The operating result (EBIT) of the Port Logistics subgroup is expected to rise markedly year on year in 2018. Earnings will be shaped largely by the Container and Intermodal segments. The operating result (EBIT) of the Real Estate subgroup is expected to be around € 15 million due to planned, large-scale maintenance work that does not qualify for capitalisation. A substantial increase in the operating result (EBIT) is anticipated at Group level.

Earnings in the Port Logistics subgroup and at Group level may continue to be depressed by exchange rate effects reported below EBIT as part of the financial result.
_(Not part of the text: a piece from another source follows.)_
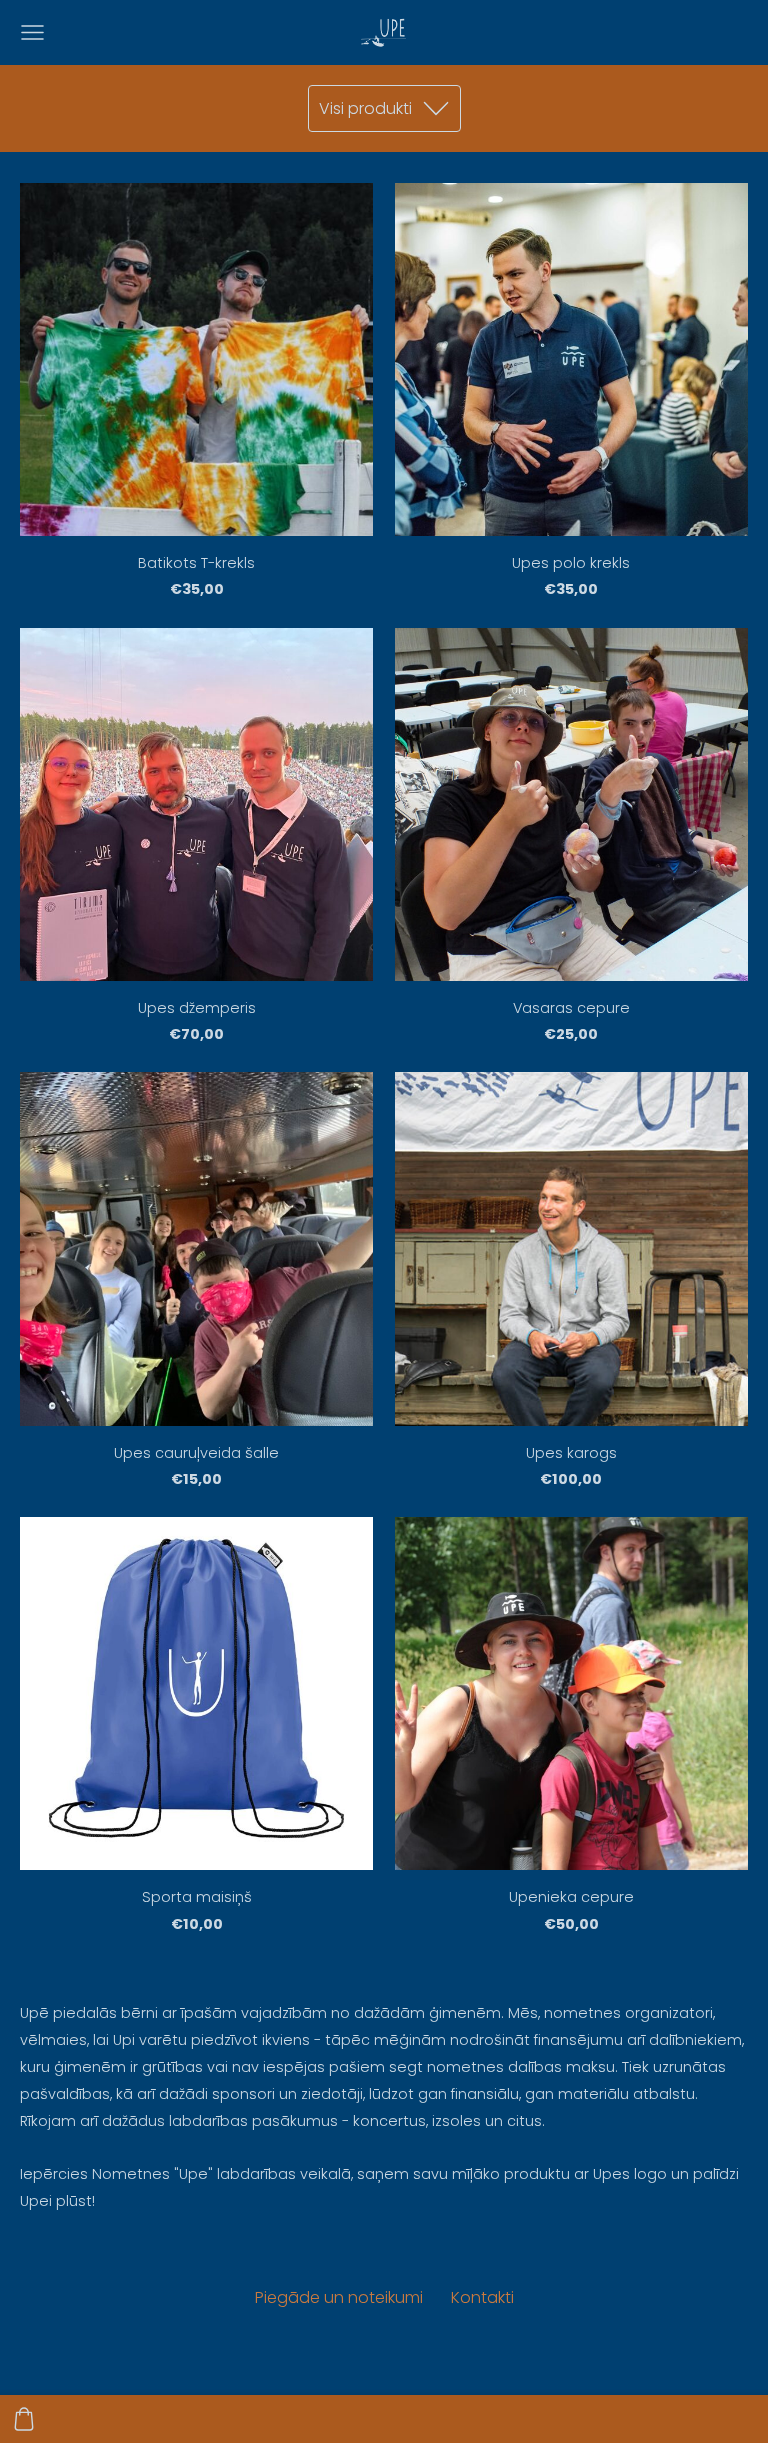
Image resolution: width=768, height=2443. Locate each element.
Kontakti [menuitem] (482, 2297)
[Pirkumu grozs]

Nautical accessibility continues to be vital to the competitiveness of the Port of Hamburg and thus for HHLA. Future developments will be significantly affected by the dredging of the lower and outer stretches of the river Elbe, which is still outstanding. According to the ruling of the Federal Administrative Court on 9 February 2017, it is essential that the parties to the proceedings swiftly remedy the deficiencies identified by the court so that dredging of the navigation channel can commence as soon as possible. see Risk and Opportunity Report

Expected Financial Position

In principle, HHLA’s major investment activities can be scaled in line with demand. Due to the ongoing trend in ship sizes, the Group reserves the right to decide on investment activities that are not prompted purely by volume developments. Capital expenditure at Group level in 2018 is expected to be in the region of € 200 million. Most of this amount is attributable to the Port Logistics subgroup. In the Container segment, investment will primarily focus on the purchase of container gantry cranes, storage cranes and ground-handling vehicles for the container terminals in Hamburg. In the Intermodal segment, funds will be used to renew and expand the company’s own transportation and handling capacities.

HHLA will continue to pursue its yield-orientated dividend distribution policy, which aims to pay out between 50 % and 70 % of net profit for the year after non-controlling interests in the form of dividends.

Based on available liquidity reserves and the positive cash flows generated by anticipated earnings, HHLA is confident that sufficient financial funds will continue to be available in future, which could be supplemented by debt where necessary.